Stored entries:
▬▬▬▬▬▬

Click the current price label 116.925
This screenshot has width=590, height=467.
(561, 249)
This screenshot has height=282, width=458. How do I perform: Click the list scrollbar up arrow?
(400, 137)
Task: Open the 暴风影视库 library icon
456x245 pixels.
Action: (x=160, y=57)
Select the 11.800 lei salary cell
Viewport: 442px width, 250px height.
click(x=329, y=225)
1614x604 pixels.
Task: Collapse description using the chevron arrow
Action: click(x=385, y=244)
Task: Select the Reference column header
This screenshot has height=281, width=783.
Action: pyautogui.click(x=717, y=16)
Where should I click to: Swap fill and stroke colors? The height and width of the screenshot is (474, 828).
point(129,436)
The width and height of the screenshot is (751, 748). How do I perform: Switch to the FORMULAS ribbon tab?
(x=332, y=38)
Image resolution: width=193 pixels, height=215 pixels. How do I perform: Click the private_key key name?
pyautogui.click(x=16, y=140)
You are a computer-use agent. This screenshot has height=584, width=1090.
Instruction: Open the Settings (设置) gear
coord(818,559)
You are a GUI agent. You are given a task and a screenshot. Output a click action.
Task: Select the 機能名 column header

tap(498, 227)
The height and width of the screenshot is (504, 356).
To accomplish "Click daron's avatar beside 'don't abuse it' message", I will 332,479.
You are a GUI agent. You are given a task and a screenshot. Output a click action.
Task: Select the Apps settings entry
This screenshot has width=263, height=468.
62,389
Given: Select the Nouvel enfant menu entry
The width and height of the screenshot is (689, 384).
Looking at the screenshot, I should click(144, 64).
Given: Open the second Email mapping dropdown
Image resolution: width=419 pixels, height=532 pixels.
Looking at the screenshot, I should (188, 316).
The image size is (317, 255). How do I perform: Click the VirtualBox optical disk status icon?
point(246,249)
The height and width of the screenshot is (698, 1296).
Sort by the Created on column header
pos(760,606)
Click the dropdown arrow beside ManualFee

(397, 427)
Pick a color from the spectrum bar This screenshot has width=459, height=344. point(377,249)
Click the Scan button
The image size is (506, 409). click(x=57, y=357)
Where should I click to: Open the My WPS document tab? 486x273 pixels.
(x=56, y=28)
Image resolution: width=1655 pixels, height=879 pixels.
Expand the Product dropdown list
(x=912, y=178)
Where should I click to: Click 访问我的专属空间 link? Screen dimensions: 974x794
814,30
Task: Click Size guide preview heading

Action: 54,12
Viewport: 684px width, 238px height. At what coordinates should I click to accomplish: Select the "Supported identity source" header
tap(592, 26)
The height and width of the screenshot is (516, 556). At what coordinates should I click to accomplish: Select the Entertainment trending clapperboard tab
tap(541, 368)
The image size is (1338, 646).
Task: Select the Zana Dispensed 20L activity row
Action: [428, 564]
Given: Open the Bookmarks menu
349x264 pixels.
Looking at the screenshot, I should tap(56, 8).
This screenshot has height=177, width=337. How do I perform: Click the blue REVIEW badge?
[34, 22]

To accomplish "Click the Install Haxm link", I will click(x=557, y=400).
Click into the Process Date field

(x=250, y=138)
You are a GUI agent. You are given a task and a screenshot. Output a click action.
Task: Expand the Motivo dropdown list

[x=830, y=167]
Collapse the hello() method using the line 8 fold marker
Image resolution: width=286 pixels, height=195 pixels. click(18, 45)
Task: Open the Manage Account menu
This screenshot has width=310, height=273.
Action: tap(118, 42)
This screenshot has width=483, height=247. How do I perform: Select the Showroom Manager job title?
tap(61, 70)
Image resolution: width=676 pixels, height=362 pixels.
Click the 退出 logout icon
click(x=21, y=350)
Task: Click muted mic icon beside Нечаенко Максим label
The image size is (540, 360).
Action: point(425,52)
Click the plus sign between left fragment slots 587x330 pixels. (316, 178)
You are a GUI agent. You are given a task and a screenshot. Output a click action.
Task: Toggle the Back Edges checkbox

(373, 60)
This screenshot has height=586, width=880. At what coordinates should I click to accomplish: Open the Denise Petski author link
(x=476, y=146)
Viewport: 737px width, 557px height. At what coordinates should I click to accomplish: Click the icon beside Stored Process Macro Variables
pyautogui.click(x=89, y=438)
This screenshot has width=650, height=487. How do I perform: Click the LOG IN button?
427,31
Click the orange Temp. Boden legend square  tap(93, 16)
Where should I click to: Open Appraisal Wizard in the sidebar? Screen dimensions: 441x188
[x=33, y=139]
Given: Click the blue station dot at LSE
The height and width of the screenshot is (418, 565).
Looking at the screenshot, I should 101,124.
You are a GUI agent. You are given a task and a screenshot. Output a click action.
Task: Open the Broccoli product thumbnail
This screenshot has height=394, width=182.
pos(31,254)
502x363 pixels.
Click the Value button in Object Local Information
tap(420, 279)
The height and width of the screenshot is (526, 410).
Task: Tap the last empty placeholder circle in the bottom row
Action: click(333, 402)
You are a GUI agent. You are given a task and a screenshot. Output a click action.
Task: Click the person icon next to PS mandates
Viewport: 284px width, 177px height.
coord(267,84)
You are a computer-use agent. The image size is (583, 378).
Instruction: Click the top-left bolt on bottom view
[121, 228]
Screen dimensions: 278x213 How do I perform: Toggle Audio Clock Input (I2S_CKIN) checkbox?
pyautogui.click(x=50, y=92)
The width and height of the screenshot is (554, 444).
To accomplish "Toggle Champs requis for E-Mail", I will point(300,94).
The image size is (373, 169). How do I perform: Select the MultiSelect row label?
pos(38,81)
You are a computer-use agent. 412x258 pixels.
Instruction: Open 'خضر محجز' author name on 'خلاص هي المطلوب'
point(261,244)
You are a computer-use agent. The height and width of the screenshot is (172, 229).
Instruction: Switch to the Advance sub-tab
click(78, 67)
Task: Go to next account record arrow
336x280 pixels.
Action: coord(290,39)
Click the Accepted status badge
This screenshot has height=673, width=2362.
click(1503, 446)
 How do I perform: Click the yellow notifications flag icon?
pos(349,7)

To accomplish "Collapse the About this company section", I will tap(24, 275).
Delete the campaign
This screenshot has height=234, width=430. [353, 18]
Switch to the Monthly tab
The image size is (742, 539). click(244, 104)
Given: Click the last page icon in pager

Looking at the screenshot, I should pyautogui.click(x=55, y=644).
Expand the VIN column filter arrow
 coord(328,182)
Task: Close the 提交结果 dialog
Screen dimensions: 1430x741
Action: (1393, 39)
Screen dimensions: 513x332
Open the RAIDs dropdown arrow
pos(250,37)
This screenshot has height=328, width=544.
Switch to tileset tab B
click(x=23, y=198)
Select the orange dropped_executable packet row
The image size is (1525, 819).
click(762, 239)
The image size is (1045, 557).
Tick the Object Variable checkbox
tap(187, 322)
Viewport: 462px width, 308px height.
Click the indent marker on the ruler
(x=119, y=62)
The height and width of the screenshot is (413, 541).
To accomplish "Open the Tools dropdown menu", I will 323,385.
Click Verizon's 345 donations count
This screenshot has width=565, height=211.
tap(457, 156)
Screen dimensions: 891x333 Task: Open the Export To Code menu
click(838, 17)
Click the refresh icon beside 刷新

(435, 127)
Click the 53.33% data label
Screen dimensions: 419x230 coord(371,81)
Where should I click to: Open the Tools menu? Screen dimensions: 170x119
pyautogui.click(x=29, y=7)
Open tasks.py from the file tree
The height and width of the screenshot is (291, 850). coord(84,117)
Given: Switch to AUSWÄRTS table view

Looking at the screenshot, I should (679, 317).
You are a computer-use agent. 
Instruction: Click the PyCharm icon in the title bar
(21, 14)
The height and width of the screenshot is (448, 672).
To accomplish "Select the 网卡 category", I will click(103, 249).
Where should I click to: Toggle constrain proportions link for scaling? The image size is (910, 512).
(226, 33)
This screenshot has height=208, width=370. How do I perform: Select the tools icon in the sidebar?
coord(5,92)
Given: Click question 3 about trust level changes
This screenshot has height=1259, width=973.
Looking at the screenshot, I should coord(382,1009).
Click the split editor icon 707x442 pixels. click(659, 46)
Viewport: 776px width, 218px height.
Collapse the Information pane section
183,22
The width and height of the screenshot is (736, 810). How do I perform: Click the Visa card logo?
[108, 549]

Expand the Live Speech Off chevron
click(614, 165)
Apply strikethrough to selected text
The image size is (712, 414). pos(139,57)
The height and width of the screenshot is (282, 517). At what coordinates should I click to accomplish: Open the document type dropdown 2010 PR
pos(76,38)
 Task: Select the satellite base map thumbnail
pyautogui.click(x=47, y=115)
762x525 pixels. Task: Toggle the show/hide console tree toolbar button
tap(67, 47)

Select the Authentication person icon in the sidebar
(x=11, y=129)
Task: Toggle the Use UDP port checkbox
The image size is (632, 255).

▬▬▬▬▬▬

What the exercise asks:
Up to and including the last line of the data, copy each line exactly, starting with the line that contains "762x525 pixels. Task: Toggle".

Reply to the exercise:
762x525 pixels. Task: Toggle the show/hide console tree toolbar button
tap(67, 47)

Select the Authentication person icon in the sidebar
(x=11, y=129)
Task: Toggle the Use UDP port checkbox
The image size is (632, 255).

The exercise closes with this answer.